OPEC+ may have agreed on Sunday to extend a voluntary production cut of 2.2 million barrels of crude oil a day deep into next year, but that is an acknowledgment that the output restrictions have failed to support prices at a level its members want.
No matter how the group pitches the decision, it is another sign of weakening market power and a pro-Russian and Saudi bias. Both countries have pressing revenue needs and need to keep prices around or above $US80 a barrel.
Despite the OPEC+ caps, equivalent to about 5.7% of global crude supply, and ongoing tensions in the Middle East, global oil prices have fallen by about 10% since hitting a five-month high in early April.
Brent crude prices – the global oil benchmark – ended May at $US82 a barrel on Friday, down from $US91 in early April when a suspected Israeli attack on Iran’s embassy in Syria shook oil markets.

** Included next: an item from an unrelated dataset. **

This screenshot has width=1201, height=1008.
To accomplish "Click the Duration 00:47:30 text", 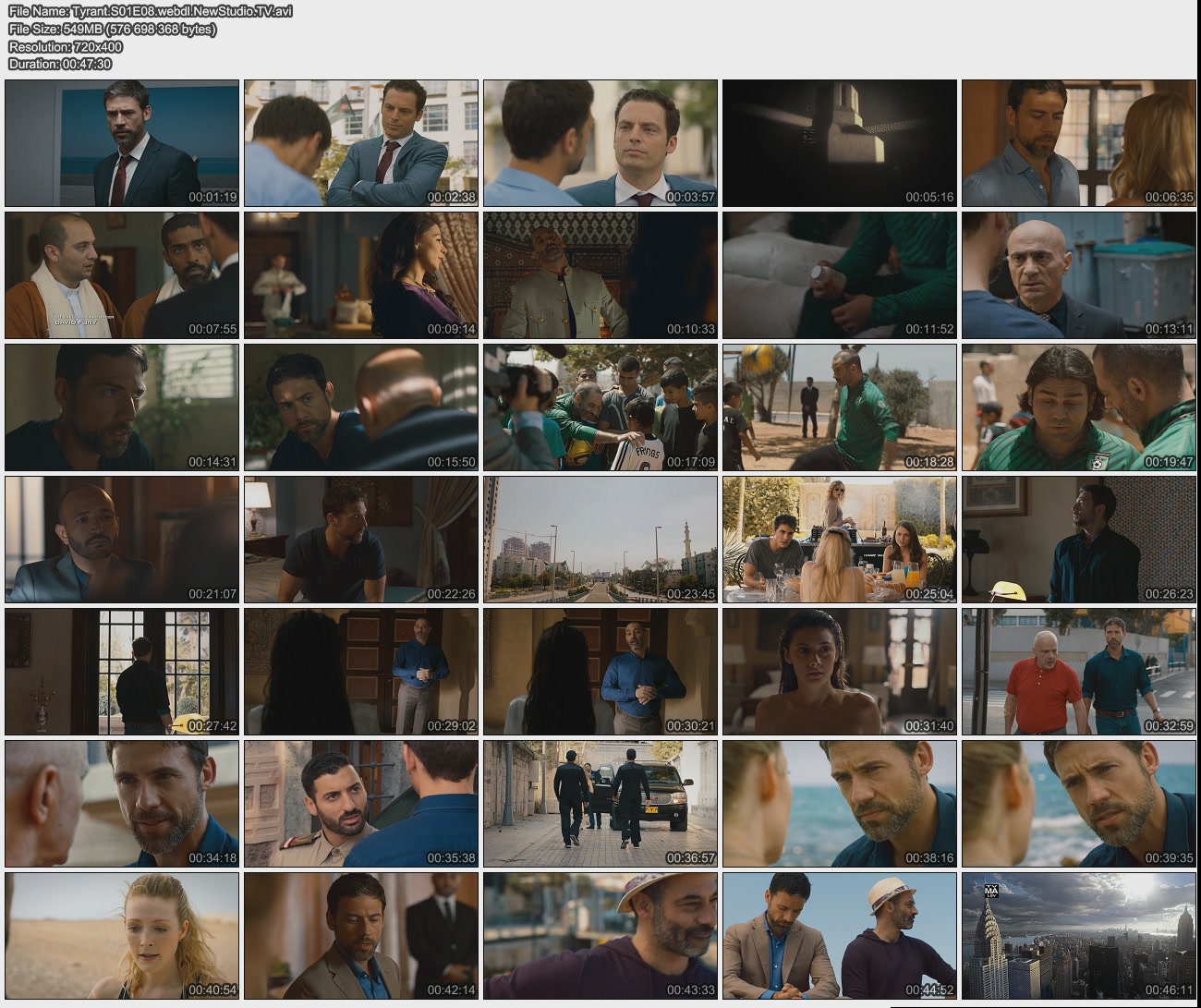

The price of West Texas Intermediate crude, the US marker, has dropped from nearly $US87 per barrel to $US78.
OPEC+ has been powerless to stop this slide.
The cuts, first agreed upon in December, were due to expire at the end of this month. They came on top of previously agreed reductions of 3.66 million barrels per day announced in 2022 and 2023 as the group — led by Saudi Arabia and Russia — tried to counter slowing demand and rising output from the United States.
The group also released its 2025 production requirements for member and non-member countries, which were essentially the same as this year’s.
The United Arab Emirates’ production quota increased by 300,000 barrels per day. The rise “will be phased in gradually” from January through September 2025, OPEC+ said in Sunday’s statement, effectively yielding to demands from the UAE for higher, not lower, quotas, as suggested a week ago.
Sluggish demand from China hasn’t helped – imports fell 10.6% in April when forecasts were for a rise. January-April imports were up 4.6% from the same period in 2023 (when Chinese demand was recovering from the impact of the harsh lockdowns in 2022).